Id | Name | Description |
---|---|---|
-3 | database_error |
The crawl couldn't be finished because of a database error |
-2 | cancelled |
The crawl was cancelled mid-way (it would also be okay to discard those) |
-1 | someone_stole_my_work |
If a race condition was detected in a task queue |
20 | file_ingested |
A file was crawled and the content ingested |
29 | file_of_unknown_type |
A file was found at the requested location, but the crawler doesn't know what to do |
31 | permanent_redirect |
The server indicated a redirect and hited that it isn't going away soon. |
32 | redirect |
The server responded with a redirect, this may change in hte future |
34 | file_did_not_change |
The server communicated that the file did not change since the last request |
40 | server_blamed_client |
The server respose indicated that the client sent a request wrong, this includes authentication errors |
41 | file_gone |
The Server indicated that the requested resource isn't available and won't come back |
42 | did_not_understand_answer |
The crawler couldn't receive the servers answer because of a protocol error or encoding issue |
44 | file_not_found |
The server communicated that there is no resource at the requested location, this may change in the future |
49 | rate_limited |
The Server communicated that the crawler was going too fast |
50 | server_internal_error |
The Server couldn't answer because of an internal error |
100 | connection_failed |
Could not connect to the server |
101 | request_timeout |
The server tok too long to repond to the request. |
102 | error_reading_response |
A Problem occourred while reading the server response (i.e. unexpected connection termination) |
170 | blocked_by_robots_txt |
At the request of the Servers robots.txt the resource wasn't crawled |
171 | blocked_at_request_of_remote |
The server requested to not crawl the given resource |
172 | blocked_origin_by_local_policy |
Crawling was blocked by a local policy on the origin level |
173 | blocked_url_by_local_policy |
Crawling was blocked by a local policy on the url level |
180 | not_canonical |
The content was discarded because it marked itself as not being canonical |
181 | duplicate |
The resource was found to be a duplicate by the crawler or a post-processing stage |
-999 | unknown_error |
Placehholder for Errors that don't have an exit code assigned yet. |
Redirects
The codes redirect
and permanent_redirect
represent redirects.
They may have meaningful metadata about the destination of the redirect attached.
Blocked
The codes blocked_by_robots_txt
, blocked_at_request_of_remote
, blocked_origin_by_local_policy
, blocked_url_by_local_policy
represent crawls where either no request was sent or the returned data was discarded because the resource indicated that it didn't want to be indexed.
Could be a Fluke
The codes unknown_error
, connection_failed
, request_timeout
and error_reading_response
all can have temporary networking problems as a possible cause and are therefore worth retrying immedeately once.

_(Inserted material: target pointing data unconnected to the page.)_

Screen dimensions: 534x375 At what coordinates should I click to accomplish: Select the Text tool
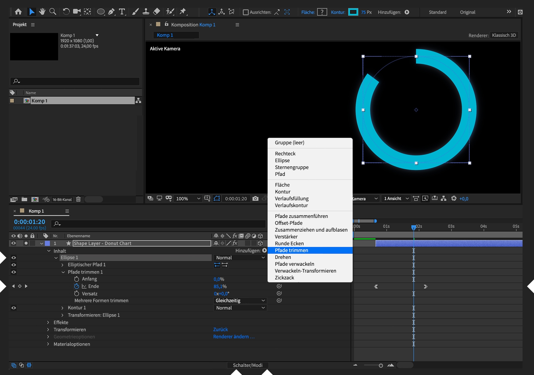coord(122,12)
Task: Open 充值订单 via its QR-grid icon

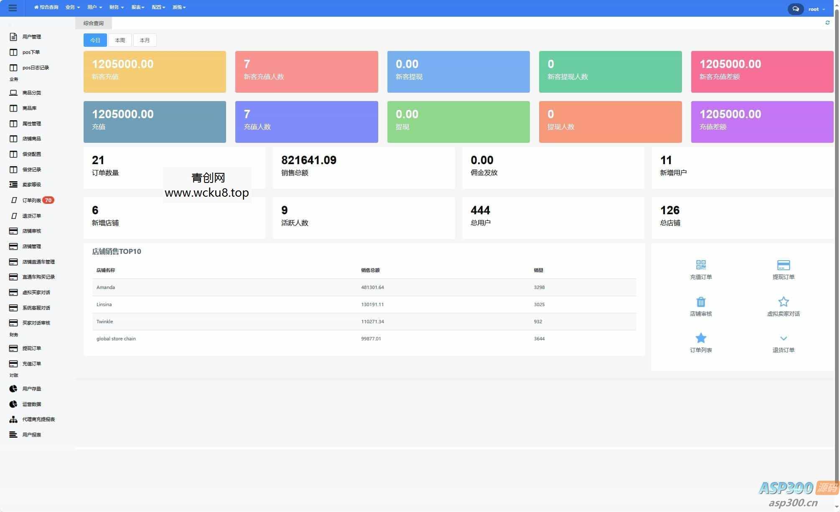Action: (700, 265)
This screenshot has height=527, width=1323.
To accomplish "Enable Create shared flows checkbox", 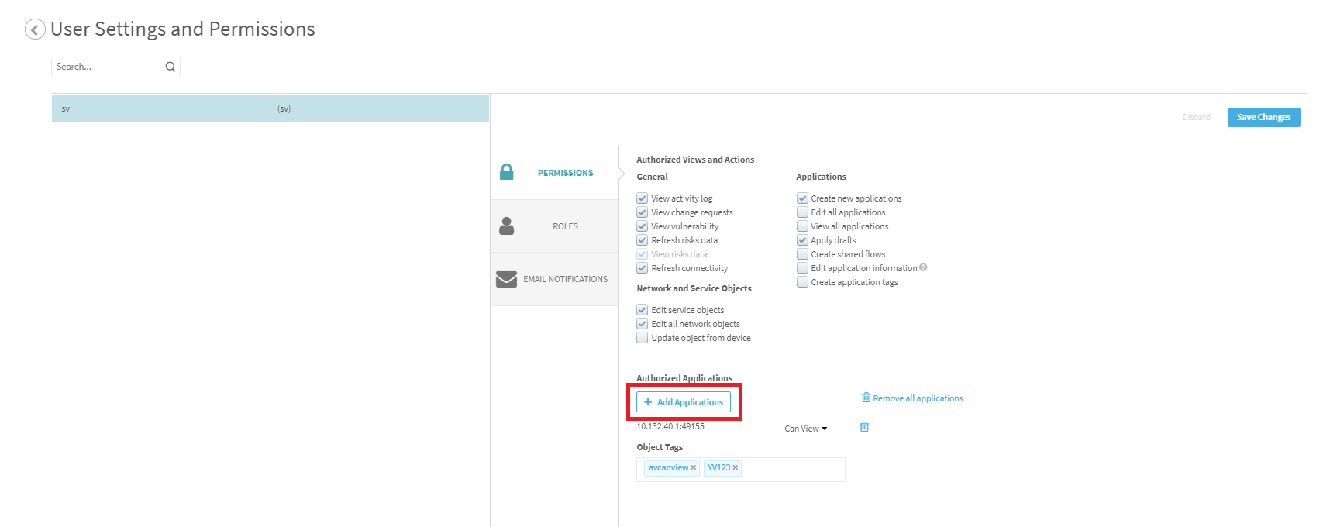I will click(x=802, y=254).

See the Fluke Event concept for more information.
Contentful
The following codes are considered being contentful:
file_ingested
file_of_unknown_type
permanent_redirect
redirect
file_not_found
file_gone
not_canonical
duplicate
These have in common that from this request the crawler explicitly learned something about a resource or its absence.
The file_did_not_change
is excluded as the crawler explicitly didn't learn anything new from that.